On Apr 18, 2013, we reiterated our long-term recommendation on Highwoods Properties Inc. (HIW - Free Report) , a real estate investment trust (REIT), at Neutral. The move reflects the company’s decent leasing and portfolio restructuring activity, completion of Tampa–based office building buyouts as well as the recent long-term build-to-suit deal. Yet, volatility in the office sector and pressure on rents remain our concerns.
Highwoods is one of the leading owners and operators of suburban office, industrial and retail properties in the Southeastern and Midwestern U.S. Its extensive presence has helped it generate decent growth in revenues.
The company is focused on enhancing its business in premium markets through the successful execution of its portfolio repositioning measures. In February, Highwoods announced the acquisition of Colonial Place I and II in order to boost its presence in the vibrant Westshore submarket of Tampa.
Moreover, in March, Highwoods penned a long-term build-to-suit deal with a leading packaging and paper products firm – International Paper (IP - Free Report) – for constructing a new office building in Memphis. The transaction is in line with Highwoods’ strategic move toward strengthening its relationship with existing customers. Also, Highwoods has a relatively strong balance sheet and adequate liquidity.

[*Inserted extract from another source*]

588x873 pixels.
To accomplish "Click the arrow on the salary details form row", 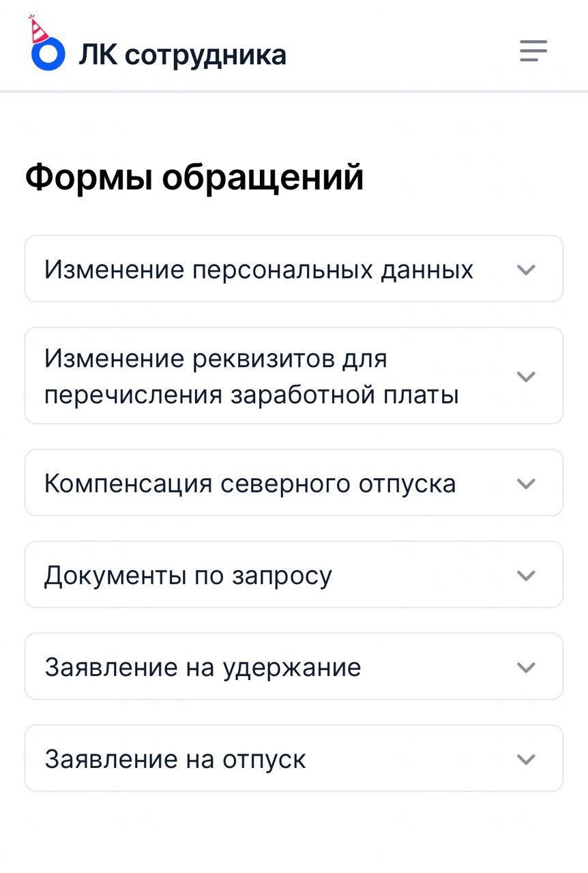I will (x=525, y=375).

Yet, we expect volatility in the office sector to continue with the layoffs, which in turn would adversely affect the company’s top line. Additionally, the pressure on rent continues and this remains our concern. Hence, we believe that the risk/reward profile is currently balanced and maintain our Neutral recommendation on the stock.

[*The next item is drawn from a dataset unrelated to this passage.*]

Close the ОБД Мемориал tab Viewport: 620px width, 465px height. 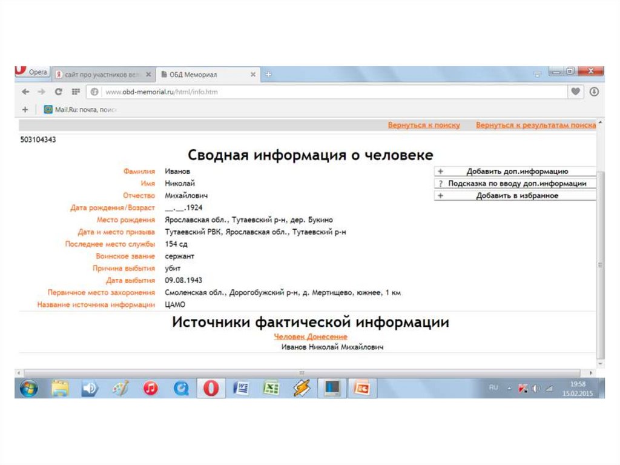coord(253,74)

Highwoods reported fourth-quarter 2012 core FFO (funds from operations) of 68 cents per share, in line with the Zacks Consensus Estimate and 2 cents short of the prior-year quarter figure. Though the company’s results benefited from solid leasing and portfolio restructuring activities, pressure on rent acted as a headwind.
Over the last 60 days, the Zacks Consensus Estimate for full-year 2013 remained unchanged at $2.75 per share while the Zacks Consensus Estimate for full-year 2014 stood at $2.84 per share. In addition, Highwoods has now delivered positive earnings surprises in 2 out of past 4 quarters with an average beat of 2.24%. Hence, Highwoods now has a Zacks Rank #3 (Hold).
Other Stocks to Consider
REITs that are currently performing well include Federal Realty Investment Trust (FRT - Free Report) and Cousins Properties Inc. (CUZ - Free Report) , both carrying a Zacks Rank #2 (Buy).
Note: FFO, a widely used metric to gauge the performance of REITs, is obtained after adding depreciation and amortization and other non-cash expenses to net income.